Dokumen Sumber –
--*--

B.   Kewajiban Si Pembeli
Kewajiban utama si pembeli ialah membayar harga pembelian pada waktu dan di tempat sebagaimana ditetapkan menurut perjanjian. Harga tersebut harus berupa sejumlah uang.
Perjanjian jual beli yang harganya harus ditetapkan oleh pihak ketiga itu pada hakekatnya adalah suatu perjanjian dengan suatu syarat tangguh karena perjanjiannya baru akan jadi kalau harga sudah ditetapkan oleh orang ketiga.
Si pembeli, biarpun tidak ada janji yang tegas diwajibkan membayar bunga dari harga pembelian, jika barang yang di jual dan diserahkan memberi hasil atau pendapatan.
Suatu sale adalah suatu persetujuan (perjanjian) sekaligus dengan pemindahan milik. Dalam suatu sale, sipenjual melakukan wanprestasi, maka sipembeli dapat menggunakan semua upaya dari seorang pemilik .
Jika si pembeli tidak membayar harga pembelian, maka merupakan wanprestasi yang memberikan alasan kepada si penjual untuk menuntut ganti rugi atau pembatalan pembelian menurut ketentuan pasal 1266 dan 1267. Pembatalan pembelian untuk kepentingan sipenjual akan terjadi demi hukum dan tanpa peringatan, setelah lewatnya waktu yang ditentukan untuk menganbil barang yang dijual (pasal 1517 dan 1518) .

3.     SOAL RESIKO DALAM PERJANJIAN JUAL BELI
Resiko adalah Kewajiban memikul kerugian yang disebabkan karena suatu kejadian di luar kesalahan salah satu pihak yang menimpa barang yang menjadi obyek perjanjian.
Persoalan tentang resiko itu berpokok pangkal pada terjadinya suatu peristiwa di luar kesalahan salah satu pihak. Peristiwa itu dinamakan “keadaan memaksa” atau overmacht. Mengenai resiko dalam jual beli dalam B.W ada 3 peratutan, yaitu:
·          Mengenai Barang Tertentu (pasal 1460)

--*--

Catatan yang Ditampilkan –
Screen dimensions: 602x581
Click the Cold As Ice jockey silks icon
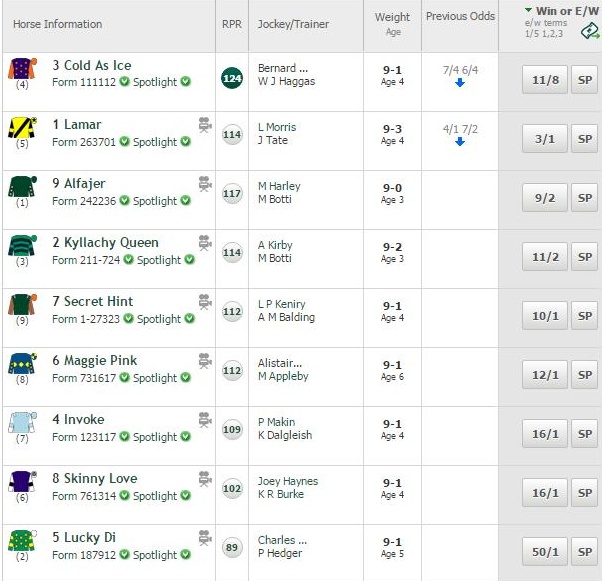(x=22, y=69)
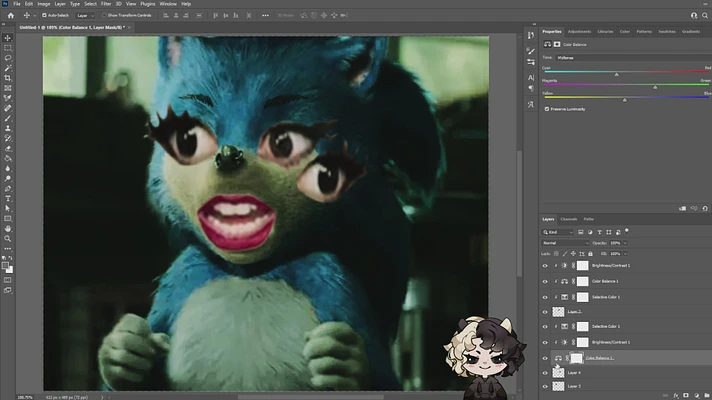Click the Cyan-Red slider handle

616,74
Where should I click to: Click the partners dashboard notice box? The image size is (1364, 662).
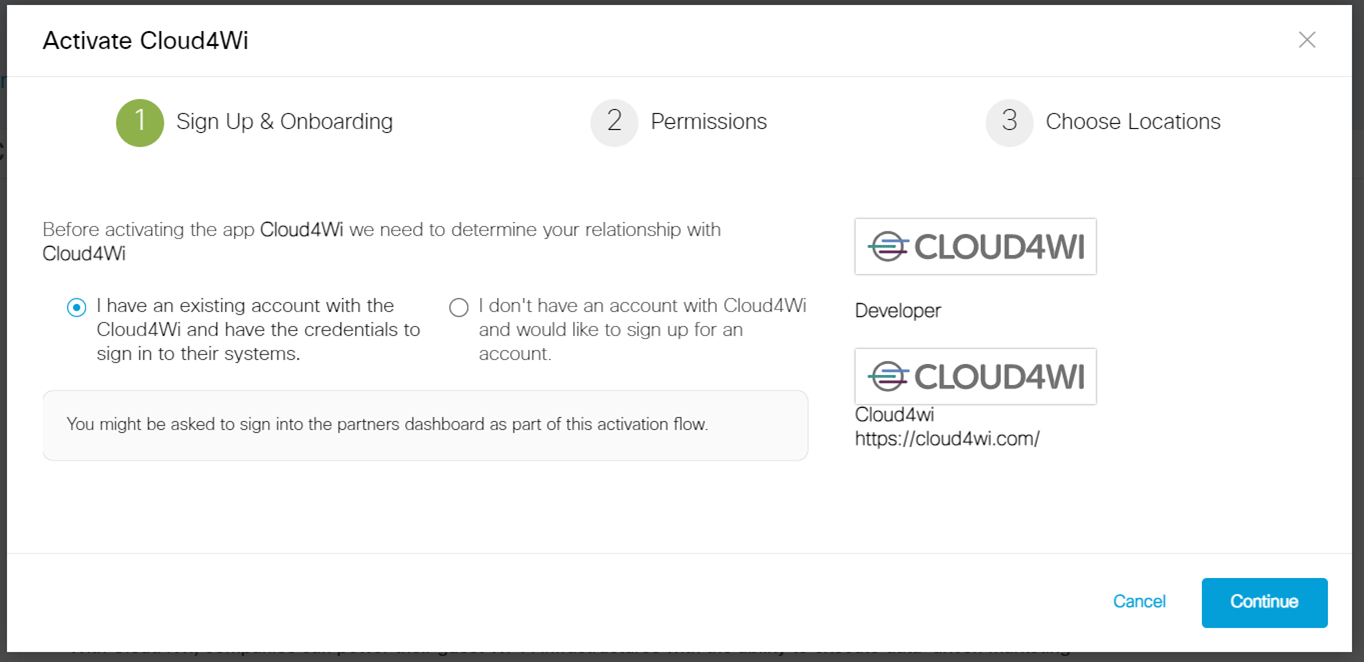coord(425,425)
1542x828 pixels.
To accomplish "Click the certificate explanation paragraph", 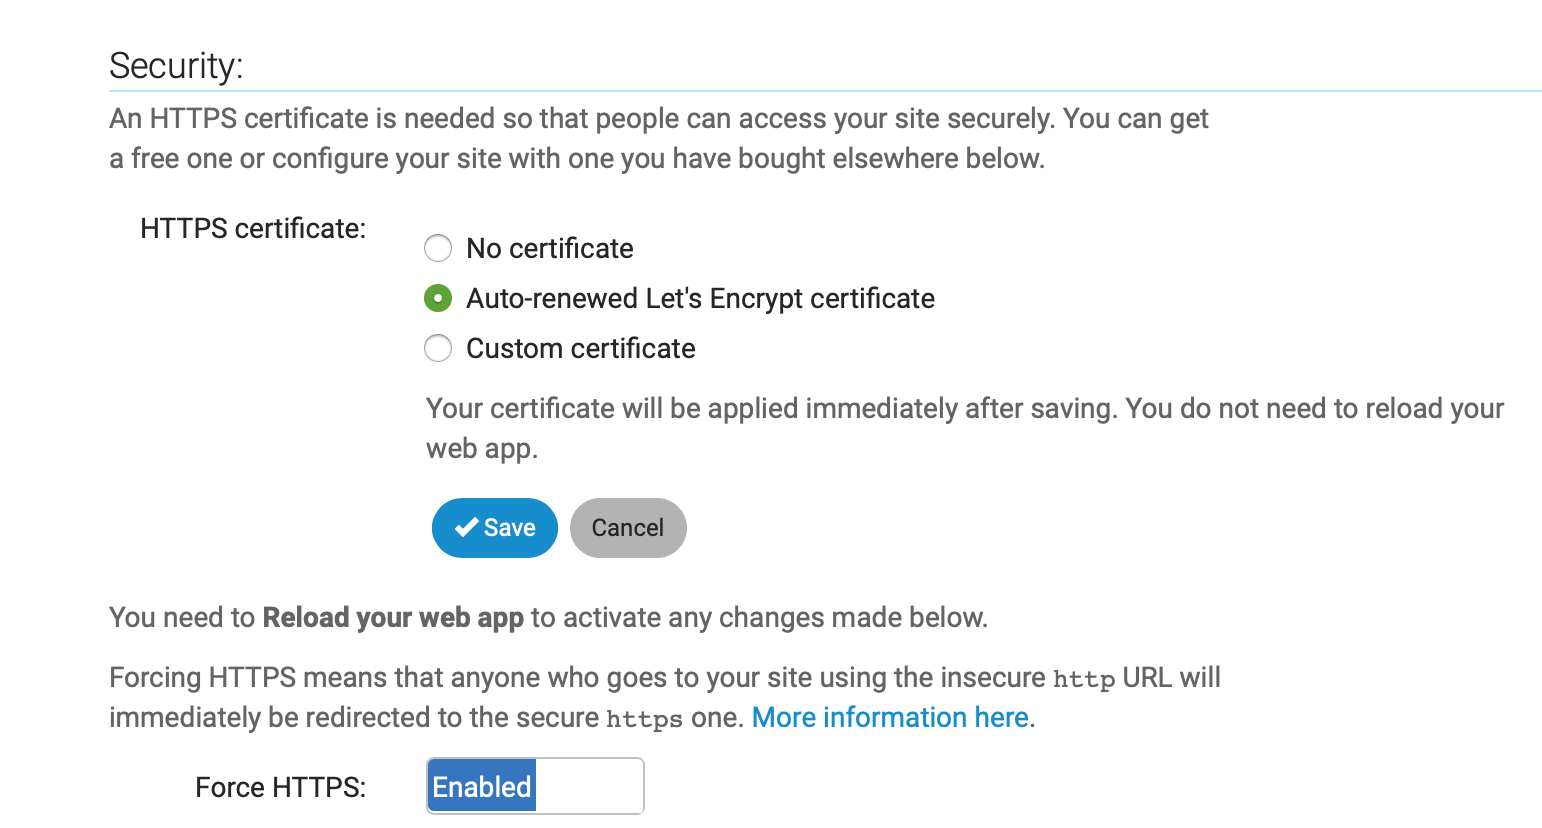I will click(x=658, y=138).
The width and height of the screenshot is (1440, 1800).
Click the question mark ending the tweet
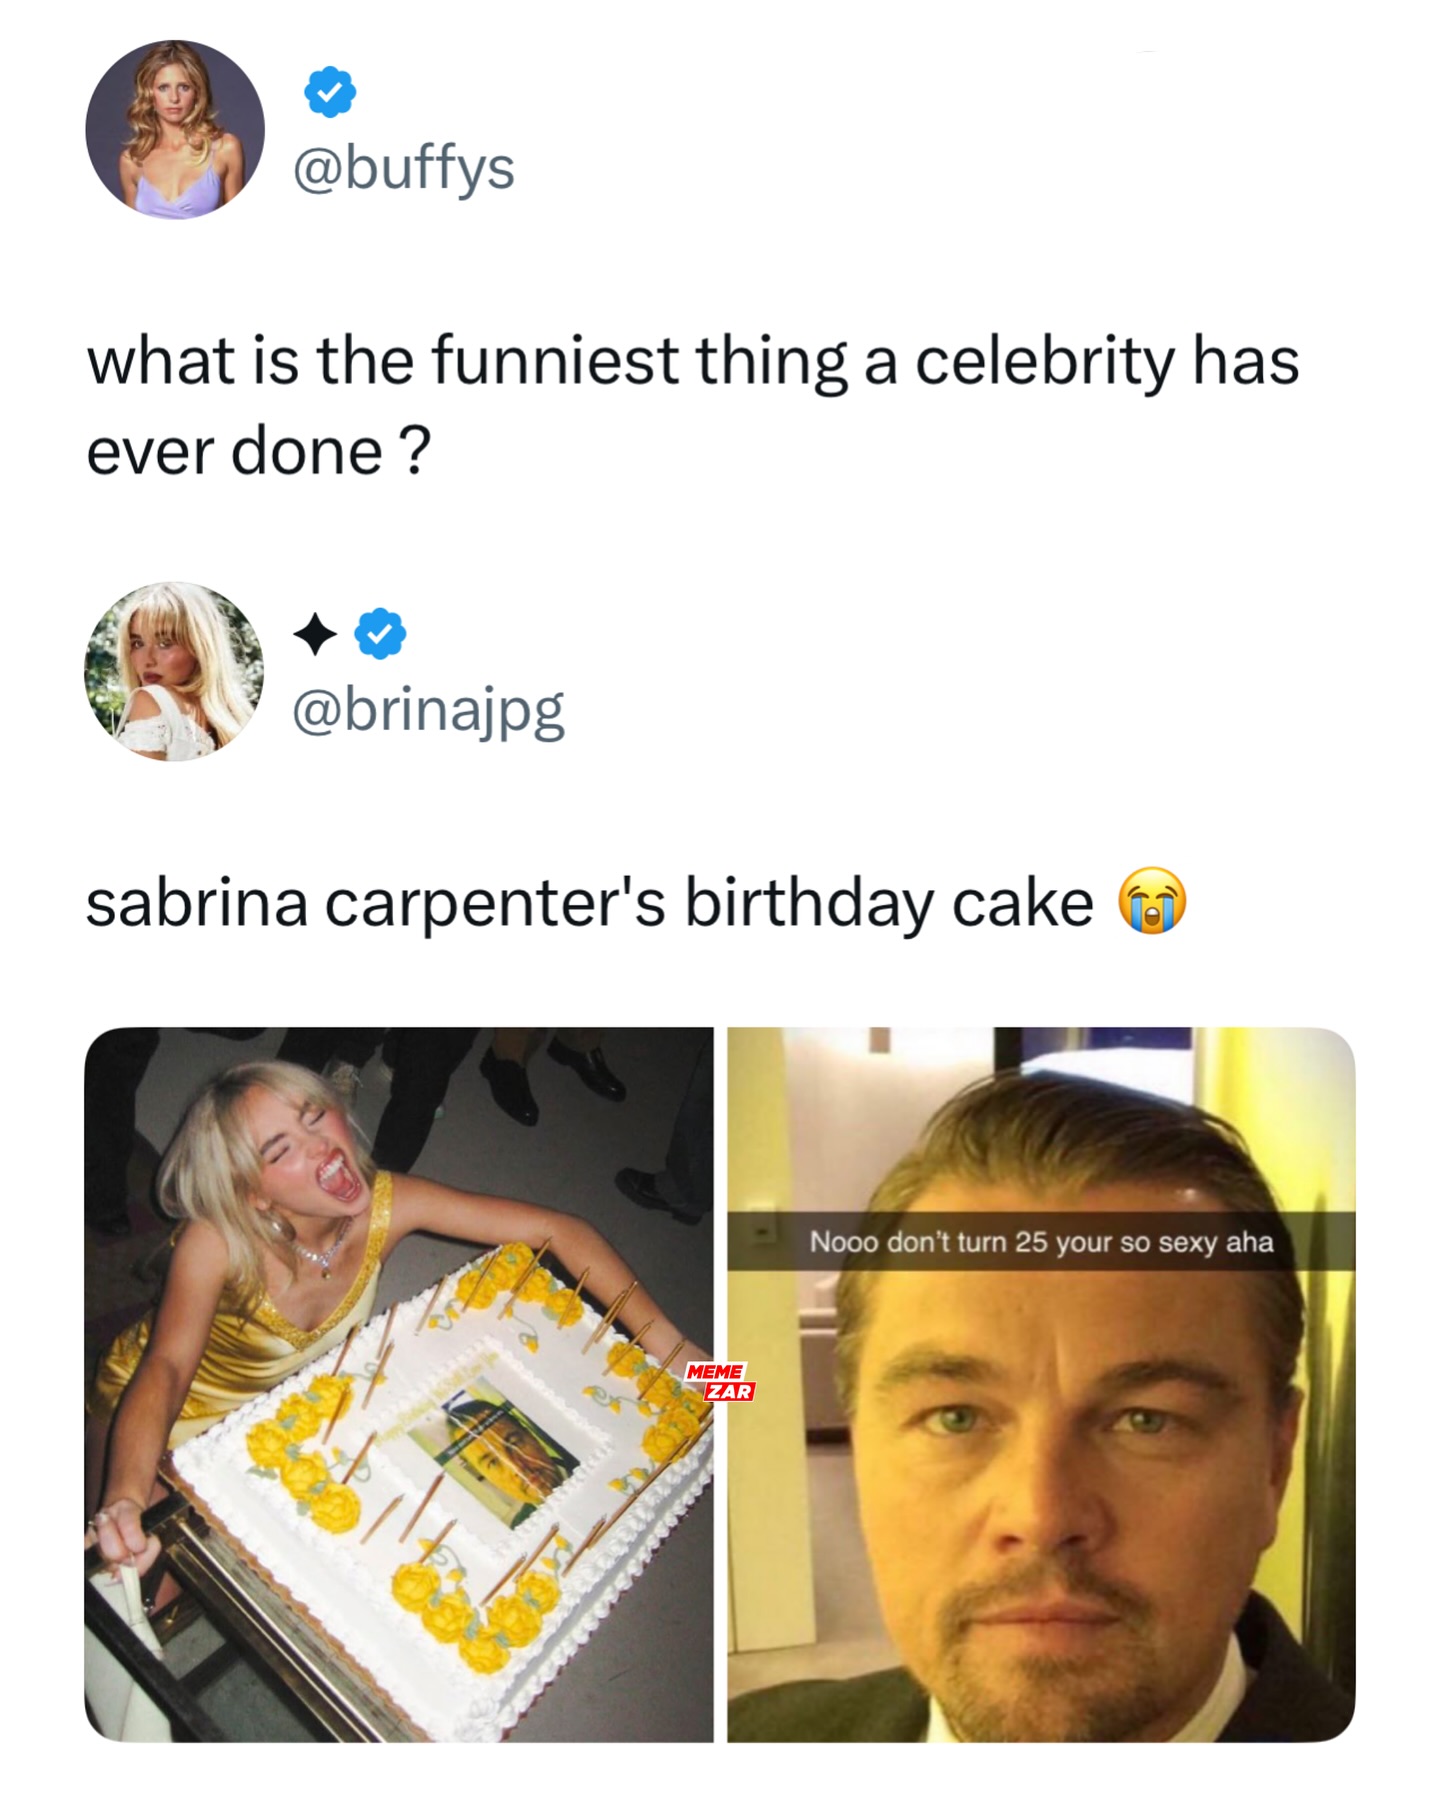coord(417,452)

--*--

Uraian Tugas – Sebutkan semua nomor pasal yang dirujuk dalam dokumen sumber. Catatan-catatan tersebut berasal dari sumber yang berbeda dengan dokumen sumber.

Jawaban Latihan – Pasal 1266, 1267, 1517, 1518, dan 1460.